Alright German apartment, you win. For now.
Hand me a white flag, I'm through fighting the closetless void. For now, I'm going to embrace her disorganized depths by refusing to unpack another box until there is a vessel or receptacle or container or drawer or shelf in which or on which to put all the STUFF and JUNK we have. The only other option is to take everything out of the boxes and then stack all of it against the wall...on the floor...in the spare room.
I did a little neighborhood exploration today with Good Friend Julia and her dog that can miraculously poop more than her body weight, and had a great time chatting and not picking up canine crap. Thank YOU Germany for having lots of wooded areas where dogs can unleash boundless amounts of excrement with abandon. It was truly wonderful to have someone to talk to (especially someone as interesting and thoughtful as GFJ), as I found that the last few days I barely made use of my vocal cords. I'm surprised I didn't need some kind of saltwater gargle or WD40 to get things going- I was that out of practice. Oil Can.

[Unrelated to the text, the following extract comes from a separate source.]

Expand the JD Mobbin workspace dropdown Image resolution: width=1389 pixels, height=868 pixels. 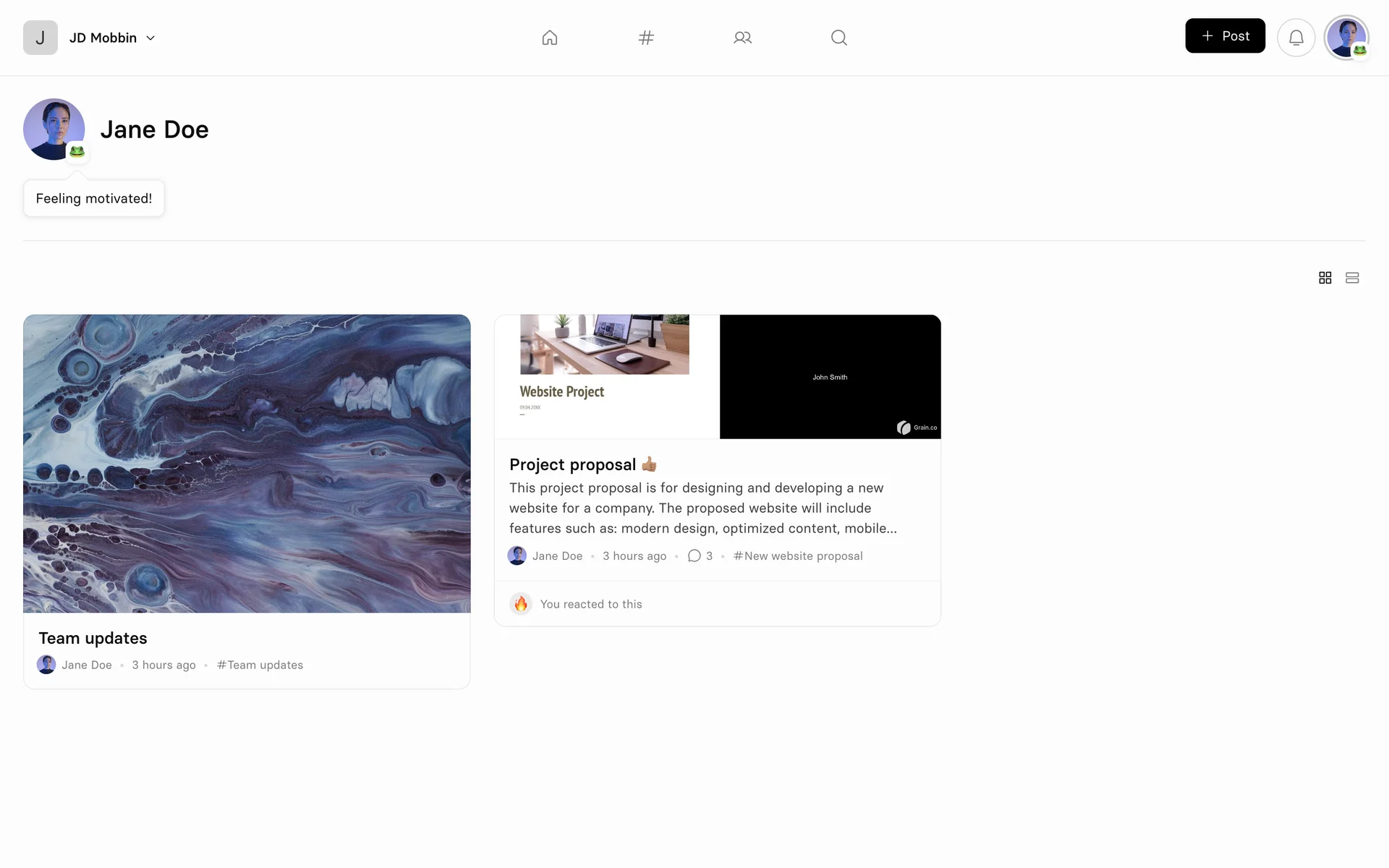tap(150, 38)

On a totally different topic (SUBTLE TRANSITION), I've been totally wifey lately with meal time, though we have a frusteratingly diverse but not so "fully stocked" pantry. Lots of chicken, but nothing to cook it with! Boxes and boxes of Mac N Cheese but no diverse protein! A thousand cans of cream of mushroom soup but not a potato in sight to make a savory winter soup! I can't wait (yes, life is exciting around here) to go to the American grocery store on base this weekend and stock up on Things That Make a Meal Complete, so I can dominate the whole "Get in the kitchen, woman" thing.
Relatedly, German grocery stores suck.